Stored dataset items:
══════
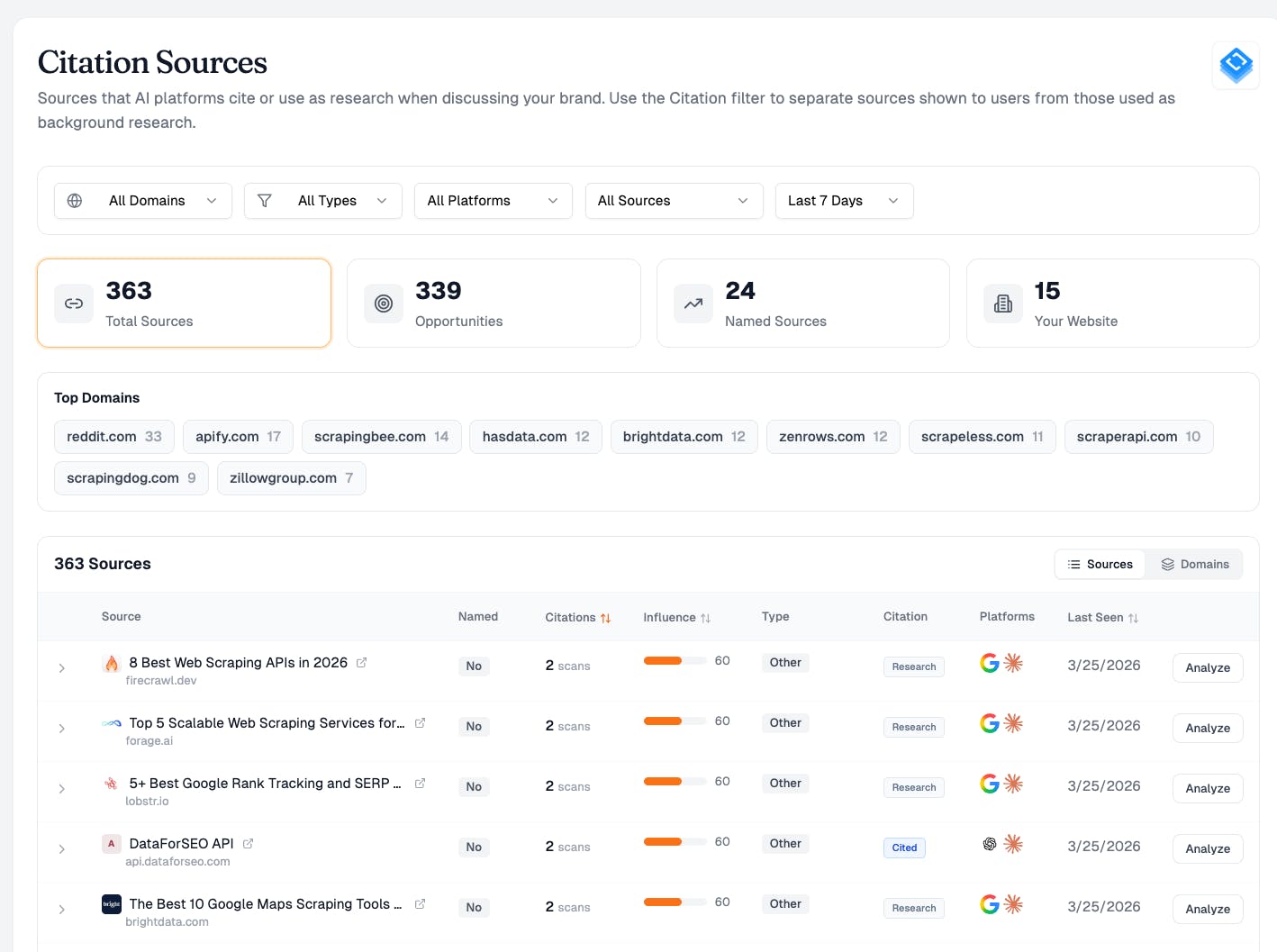Click the Google platform icon in first row
The height and width of the screenshot is (952, 1277).
click(x=990, y=664)
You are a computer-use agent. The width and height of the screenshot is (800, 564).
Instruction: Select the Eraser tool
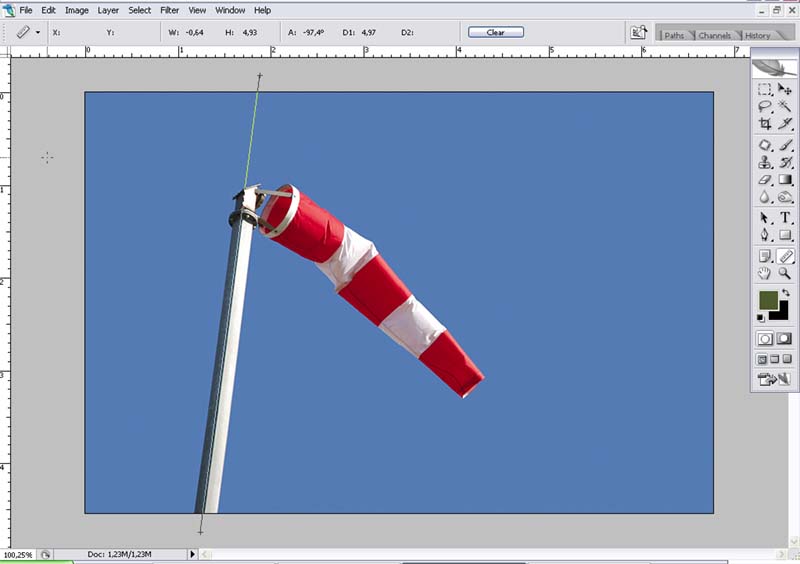pos(765,180)
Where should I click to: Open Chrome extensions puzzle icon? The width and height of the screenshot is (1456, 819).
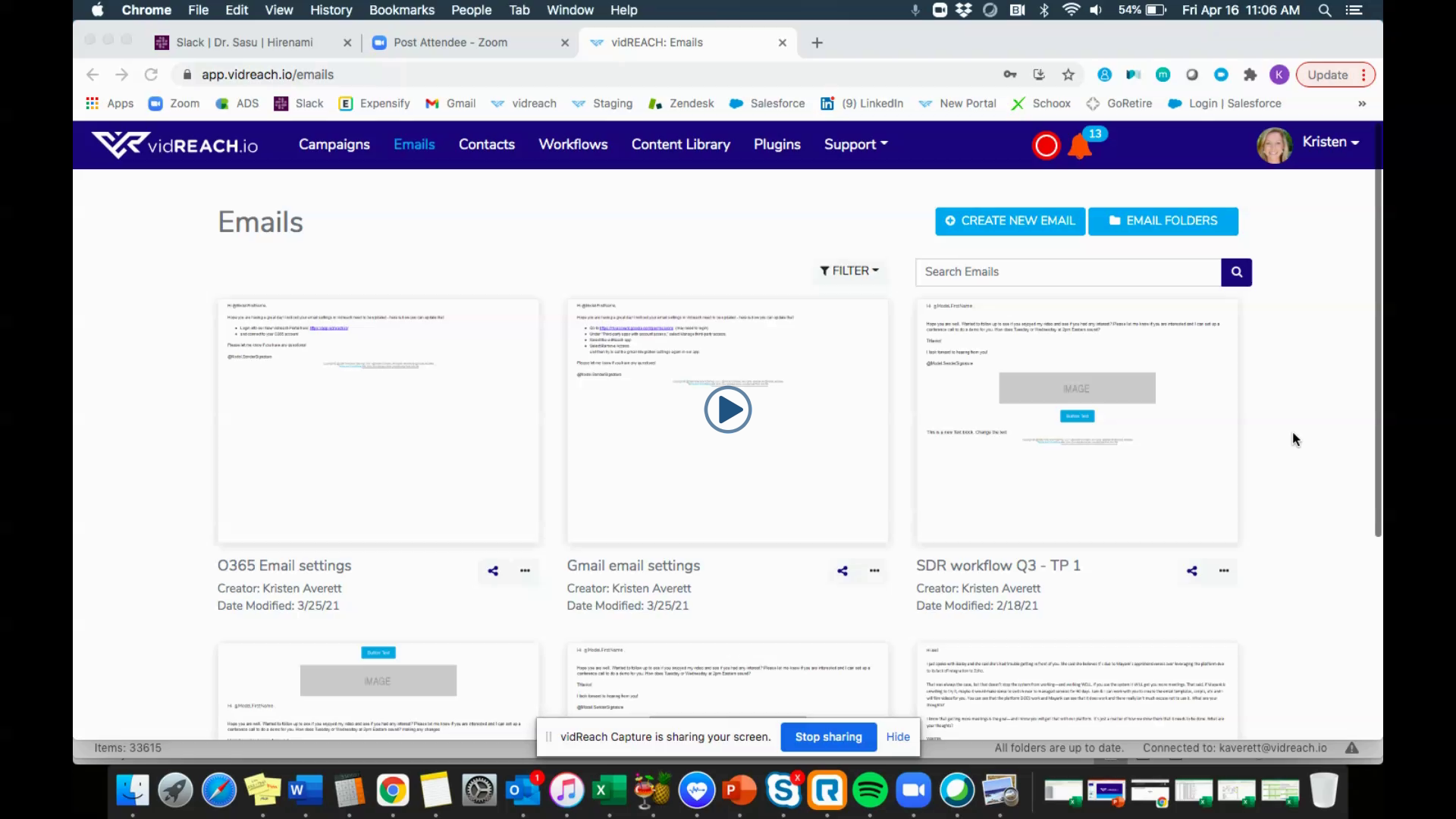tap(1250, 74)
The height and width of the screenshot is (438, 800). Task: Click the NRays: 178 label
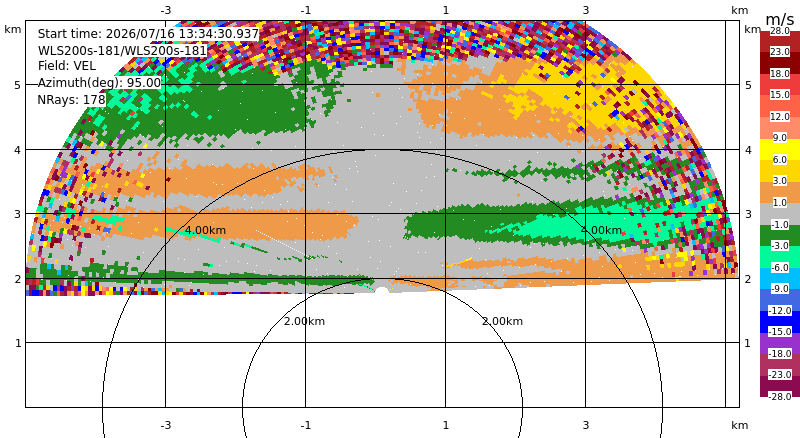(71, 100)
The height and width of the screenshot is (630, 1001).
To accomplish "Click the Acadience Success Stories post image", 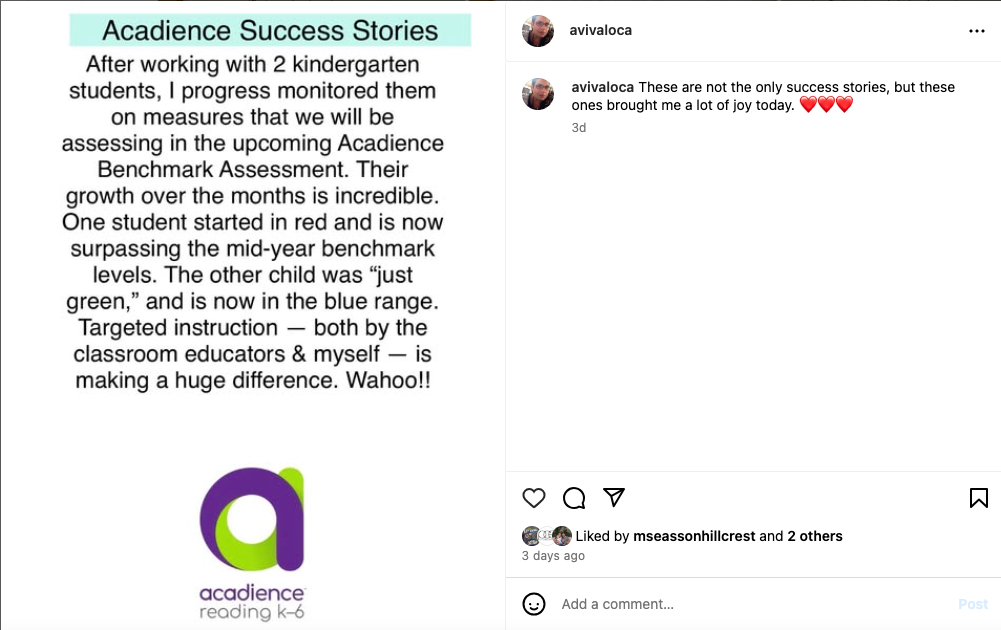I will (x=253, y=315).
══════
GIVEN INSTRUCTION
Update the lines from the one with "You are a computer-use" up to and including the one with "pos(765,180)", changing "Eraser tool" to "Brush tool" and keeping everything else the same. Give only those lines, without the pictures.

RESULT
You are a computer-use agent. The width and height of the screenshot is (800, 564).
Instruction: Select the Brush tool
pos(765,180)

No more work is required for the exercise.